Há uma pesquisa da BBC, em Londres, que indica que Saudade é a 7ª palavra mais difícil de traduzir.

Você pode sentir saudades de várias coisas e/ou pessoas. Até de tempos e situações vividas anteriormente. Tem gente que sente saudades do que nunca viveu.

Para a Wikipédia, “a palavra vem do latim “solitas, solitatis” (solidão), na forma arcaica de “soedade, soidade e suidade” e sob influência de “saúde” e “saudar”. No fado e na música popular, a saudade e a partida são temas constantes.”

Já senti saudade até do cheiro de café vindo da cozinha de manhã cedo.

Estar longe de casa significa ter, quando a gente menos espera, o coração apertado pela saudade.

Saudade é coisa séria.

Estive longe, diversas vezes, de quem amei. E volta e meia estou distante de quem amo. Em alguns momentos a gente está perto e ainda sente falta um do outro. Curioso!

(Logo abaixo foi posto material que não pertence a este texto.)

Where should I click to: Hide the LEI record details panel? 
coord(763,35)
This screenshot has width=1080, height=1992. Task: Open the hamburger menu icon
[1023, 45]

Rubem Alves, em Sobre o Tempo e a EternaIdade, traduz um pouco esse sentimento:

“Assim são os meus mapas.

Olho para vastos espaços.

Identifico rios, montanhas, mares, cidades.

Não me dizem coisa alguma.

Não me produzem nenhum riso.

Mas há uns poucos lugares que brilham como estrelas.

São lugares onde moram pessoas que eu amo.

Somente os amantes sabem que os mapas facilmente se transformam em corpos.

Basta, para isso, que a despedida aconteça…”

Há poesias, contos, reclames, murmurações, lamentos, músicas e muitas outras expressões artísticas que tentam expressar este tipo de sentimento. Tanto se canta sobre a saudade… Tanto se fala sobre a distância do que ou de quem amamos…

ALVES ainda sinaliza:

“A saudade faz bem ao amor, pois que é justamente na dor da separação que o coração faz a operação mágica de re-encantar os amantes que o cotidiano só faz banalizar. Saudade é um buraco dolorido na alma. A presença de uma ausência. A gente sabe que alguma coisa está faltando. Um pedaço nos foi arrancado. Tudo fica ruim. A saudade fica uma aura que nos rodeia… Infelizmente, o amor é feito com muitos nunca mais” – a expressão mais triste que existe”.

Há uma certa beleza nisso que também fere o coração.

Ontem à noite Nietzsche foi meu companheiro. Vi também Jesus Cristo e seu Sermão do Monte. Dormi em paz.